La Cámara de Representantes tomó un acuerdo vinculante del paquete de reconstrucción de infraestructura por 1.000 millones de dólares, ya aprobado por el Senado, para sumarle los 3,5 billones de dólares que contiene las prioridades políticas sociales demócratas. El proyecto de ley de infraestructuras tuvo un inusual apoyo bipartidista el mes pasado en la cámara alta. Los demócratas intentan, ahora, asegurar su paquete de gastos mediante un proceso especial legislativo, la reconciliación, que evitará que sea bloqueado por los republicanos del Senado. Para lograrlo, será necesario el voto de todos los senadores demócratas que tienen el 50% de las bancas y de casi todos los demócratas de la Cámara de Representantes. Eso da a cada legislador una enorme influencia.

 

“Creo que este es un momento de gran cambio potencial”, dijo Biden recientemente. “Este es nuestro momento para que los trabajadores vuelvan a tener su parte de la economía”. Pero en el sistema estadounidense el poder para los cambios fundamentales continúa en manos del Congreso. Lo recuerda Lauren Gambino en su nota de The Guardian: El único poder real que tiene un presidente, como dijo el gran politólogo Richard Neustadt, es el poder de persuasión.

 

La alianza entre moderados y progresistas demócratas es muy precaria. Será puesta a prueba el 27 de septiembre, cuando se espera que se vote en la cámara baja el primer paquete de los 1.000 millones para financiar la reconstrucción de puentes, autopistas, la red de banda ancha y otros proyectos de infraestructura.
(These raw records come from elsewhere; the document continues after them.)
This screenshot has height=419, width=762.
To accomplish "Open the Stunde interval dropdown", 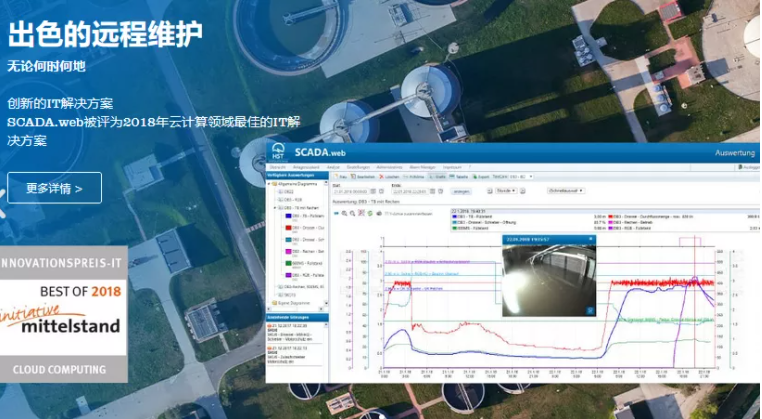I will tap(506, 189).
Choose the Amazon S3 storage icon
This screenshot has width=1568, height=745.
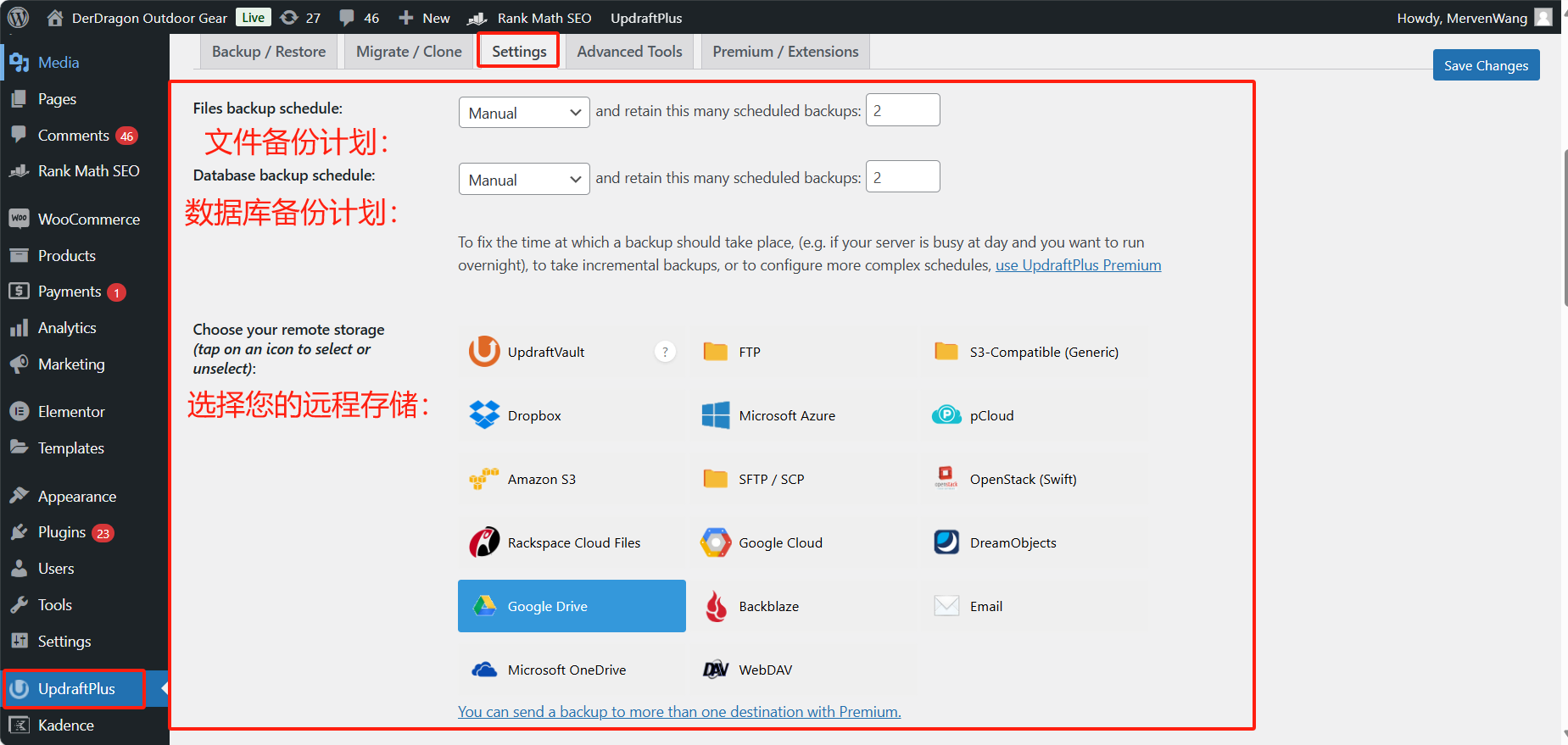(x=484, y=479)
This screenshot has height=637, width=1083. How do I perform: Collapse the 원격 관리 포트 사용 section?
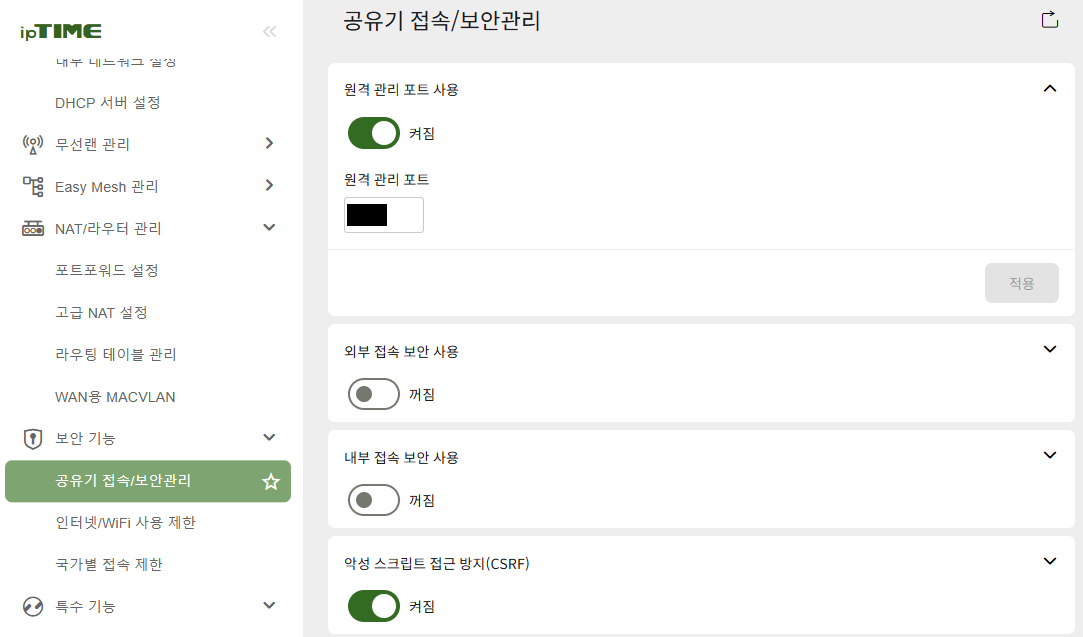point(1050,88)
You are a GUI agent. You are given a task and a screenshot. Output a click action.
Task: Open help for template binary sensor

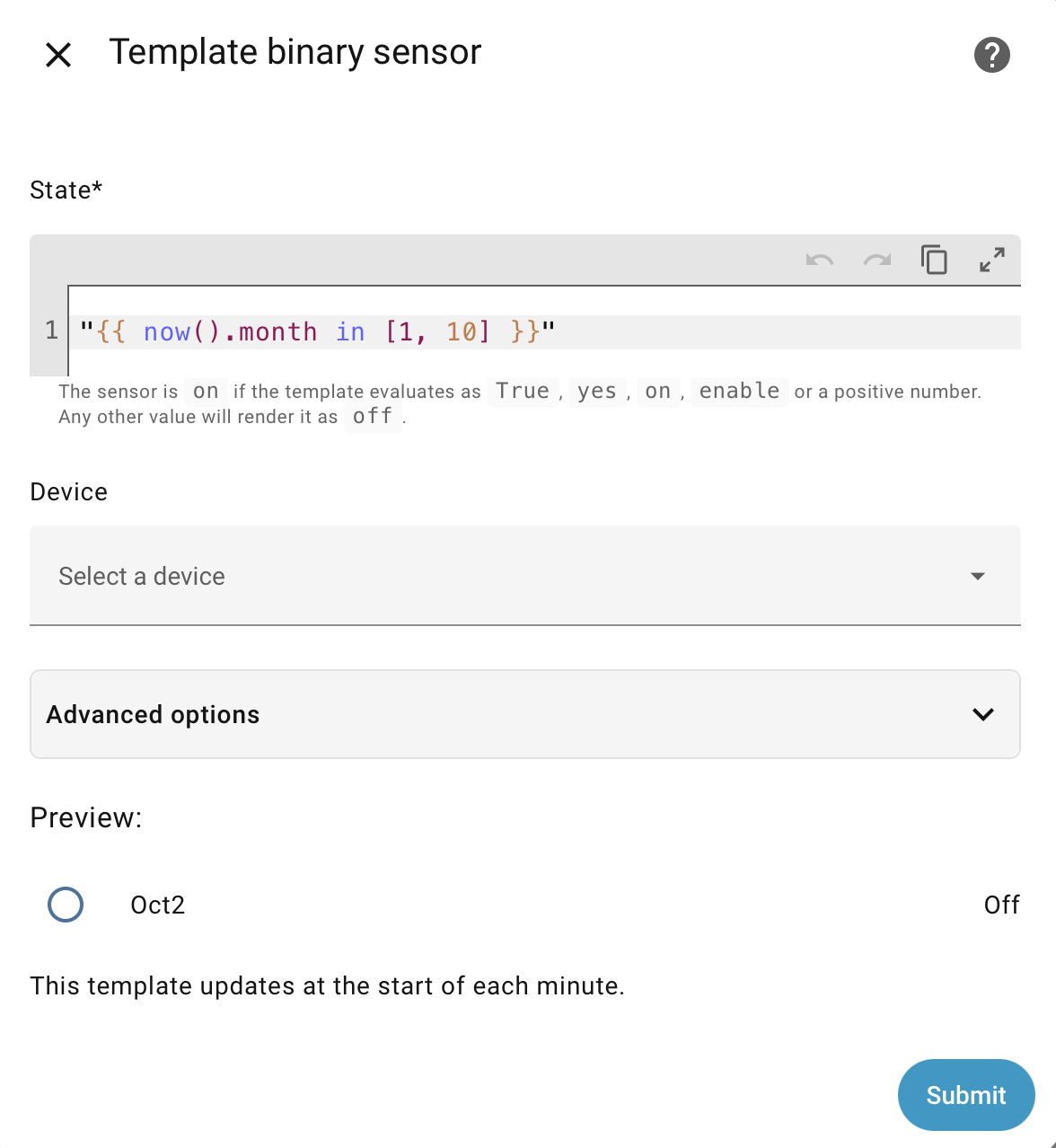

En este caso hay consenso, pero el ala izquierdista ya anunció que va a hacer fracasar la aprobación si sus adversarios no prometen aprobar también el otro proyecto más ambicioso. Aquí es donde se verá la mano de Biden con cuatro décadas de experiencia en el Congreso.

 

El ex candidato presidencial y senador izquierdista por Vermont, Bernie Sanders, es clave en esta negociación. Ocupa el cargo de presidente de la Comisión de Presupuestos y es uno de sus mayores promotores de la iniciativa. Dice que se trata de “la legislación más consecuente con los principios demócratas desde los años 30, FDR y el New Deal”. Los opositores republicanos como Karl Rove, ex jefe de estrategas cuando George Bush estaba en la Casa Blanca, cree que la legislación crearía “un peligroso subsidio estatal de la cuna a la tumba”.

 

Sí es cierto que el plan afectaría casi todos los aspectos de la vida de los estadounidenses. Contiene importantes iniciativas sobre el cuidado de los niños, la asistencia social, la atención domiciliaria, la educación, la sanidad, la inmigración, el trabajo y el cambio climático, financiadas en gran parte por aumentos de impuestos a las empresas y a los estadounidenses más ricos. “La educación preescolar universal, la desgravación scal por hijo, la universidad comunitaria gratuita, son políticas visibles que realmente cambian la economía de lo que significa ser padre en Estados Unidos”, explicó Suzanne Kahn, direc- tora de un centro de estudios progresista en un debate de la cadena MSNBC.

 

La mayor preocupación de los conservadores es el aumento de los impuestos para financiar el plan. La tasa impositiva máxima propuesta volvería al 39.6% para las parejas que ganan más de 450 mil dólares y habría un impuesto del 3% para los estadounidenses más ricos que ganen más de 5 millones al año. Para las grandes empresas la propuesta elevaría la tasa impositiva corporativa, del 21% al 26.5% sobre ingresos superiores a los 5 millones de dólares.